I just started the latest from Neal Stephenson, which I notice has already hit the remainder tables after coming out in late 2008. It’s a little slow going, in large part because Stephenson really wants you to understand what he’s making up. Opening at a random page, here’s a random paragraph:

The praxis had done it with water power.  Far outside of our walls, upstream of the cataract — therefore, at an altitude well above our heads — they had carved a pool, like an open cistern, out of the river’s stony course, and made it feed an aqueduct that cut due south towards the Mynster, bypassing the cataract , the bridge and the bend.  After rushing through a short tunnel and loping on stone stilts across half a mile of broken terrain, this dove into the ground and became a buried pipe that passed beneath what was now a settled neighborhood of burgers.  The water in the pipe, pressurized by gravity, erupted in a pair of fountains from a pond that lay just outside of the Day Gate.  A causeway ran across the middle of that pond, connecting the central square of the burgers’ town, at its northern end, to our Day Gate at its southern, passing between those two fountains.
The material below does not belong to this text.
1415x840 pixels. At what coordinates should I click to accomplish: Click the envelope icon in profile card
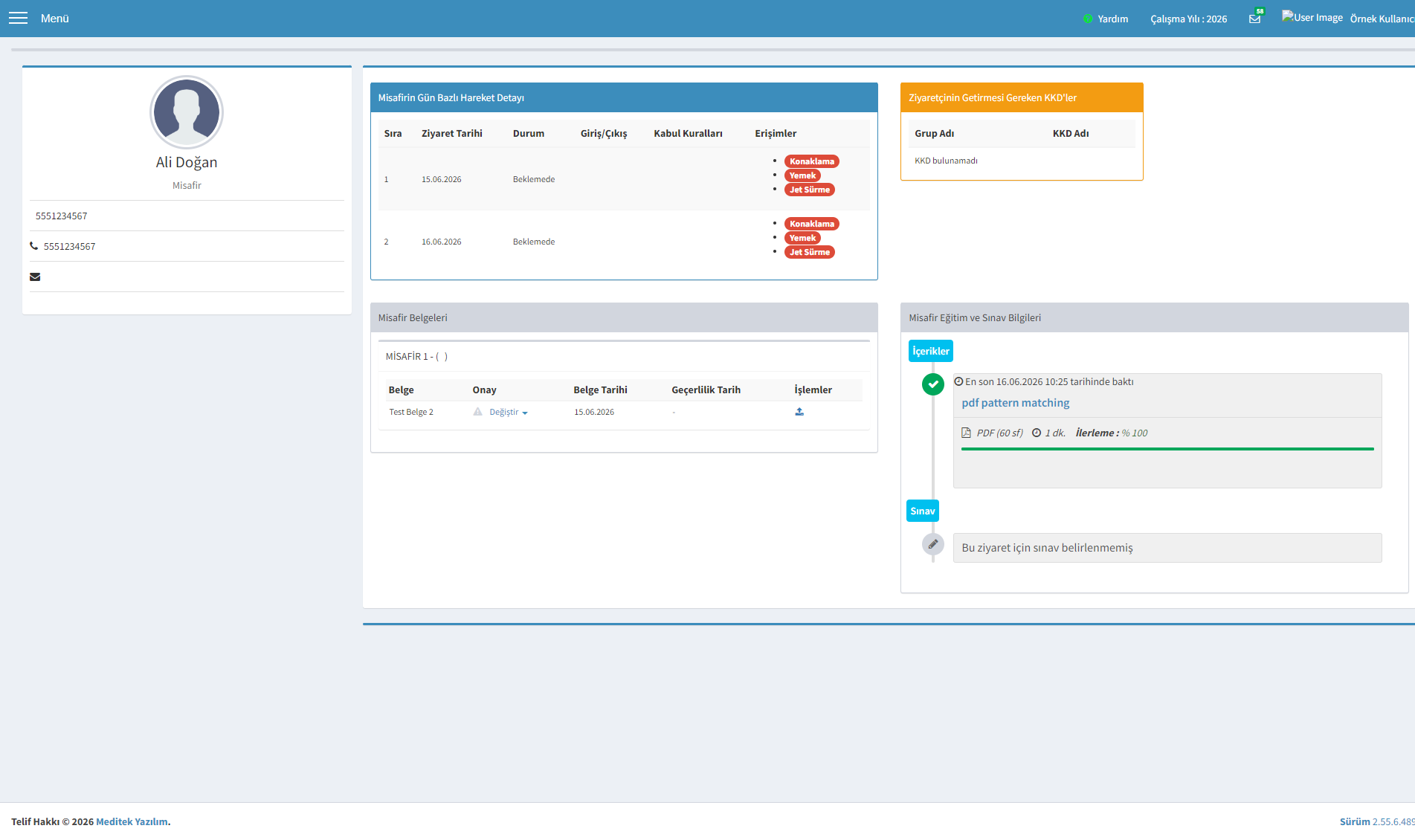(x=35, y=277)
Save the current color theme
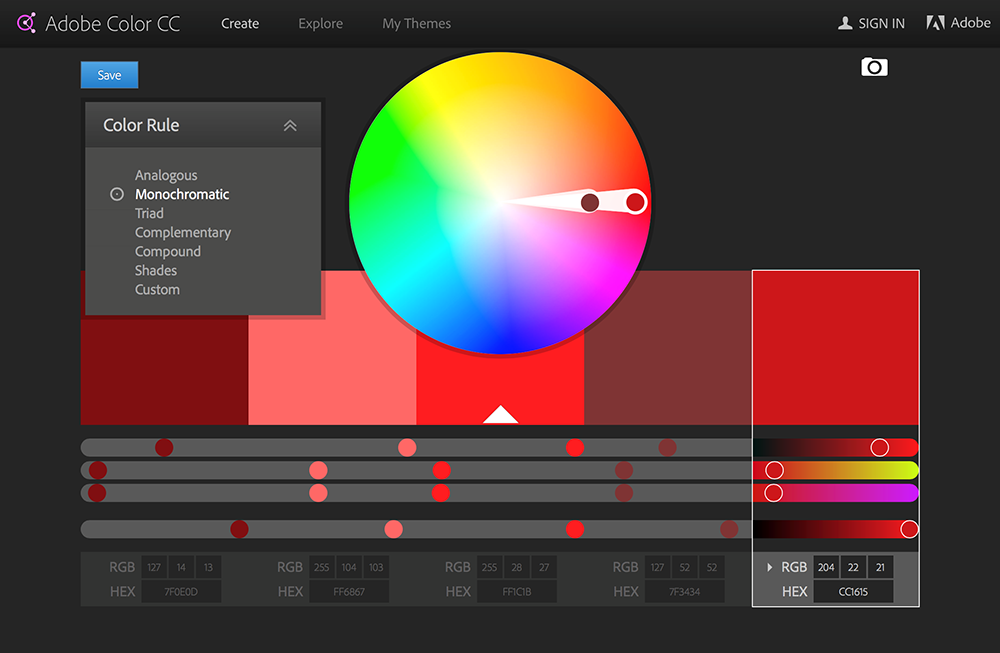This screenshot has height=653, width=1000. 108,74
Geez, I would have just been happy to know there were two fountains in front of the gate that flanked the town’s central square!

 

Back Away from the Egg! Or: Getting Straight to It

Back Away from the Egg! Or: Getting Straight to It

I was reading a newish fantasy novel the other day and every time a new character or place was introduced, the author felt compelled to lather him/her/it in opaque chunks of backstory.
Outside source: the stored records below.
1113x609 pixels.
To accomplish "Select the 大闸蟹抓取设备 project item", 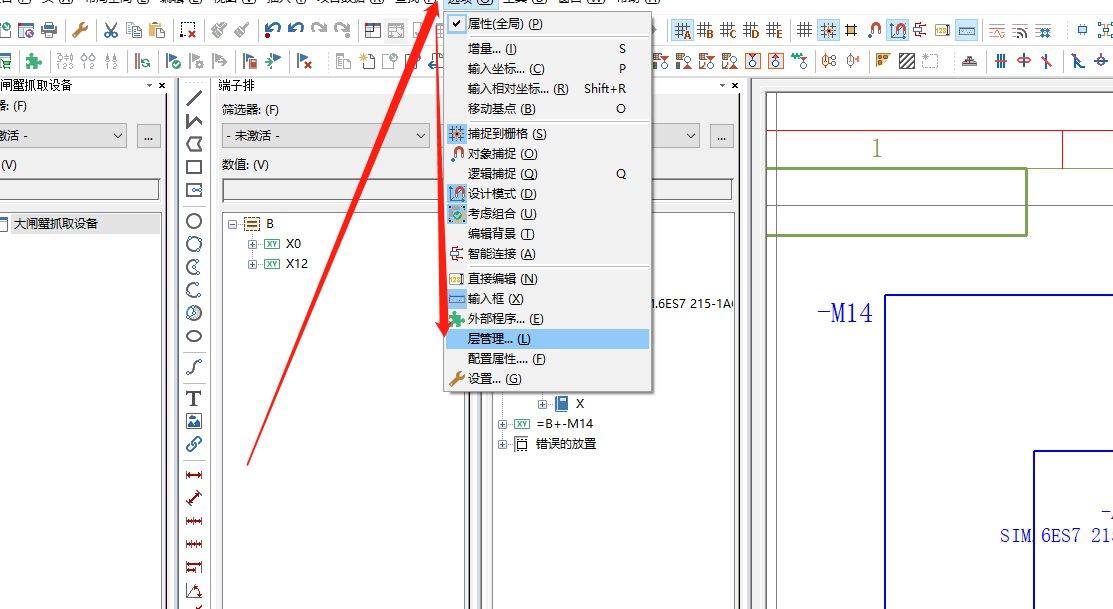I will (x=55, y=224).
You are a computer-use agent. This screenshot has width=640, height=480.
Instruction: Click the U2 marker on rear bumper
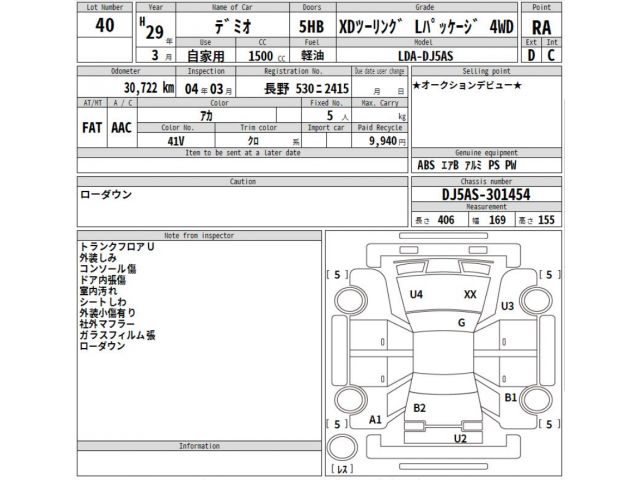pos(460,438)
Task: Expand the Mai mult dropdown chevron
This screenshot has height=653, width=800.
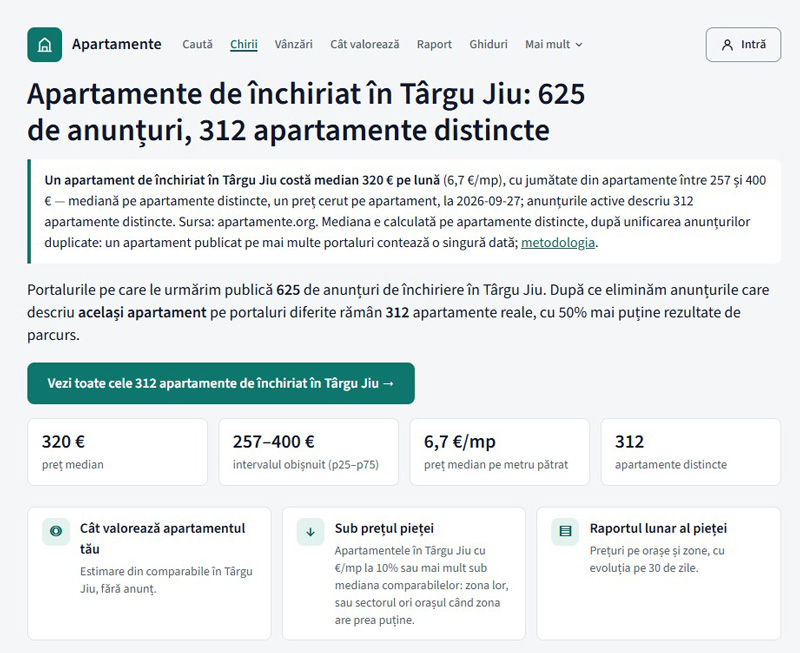Action: pos(579,45)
Binky “Bosco” Sorenson walked into the Taberna Generica. He was called “Bosco” because of his resemblance to [some guy named Bosco; a page or so of backstory follows]. The Taberna Generica had been established several centuries before so that parties of elves, wizards, rogues, dwarves and assassins could meet before departing on their quests. The first such meeting [was as dull as you might expect; a page or two of backstory follows].

As the door clicked shut, Binky realized he had never heard a door click shut like that before. [A page or two of exposition follows, documenting Binky’s talents in analyzing door-sounds.] He instantly realized that he was facing a danger neither he nor anyone had ever faced since the founding of the Imaginary City. [Scene break.]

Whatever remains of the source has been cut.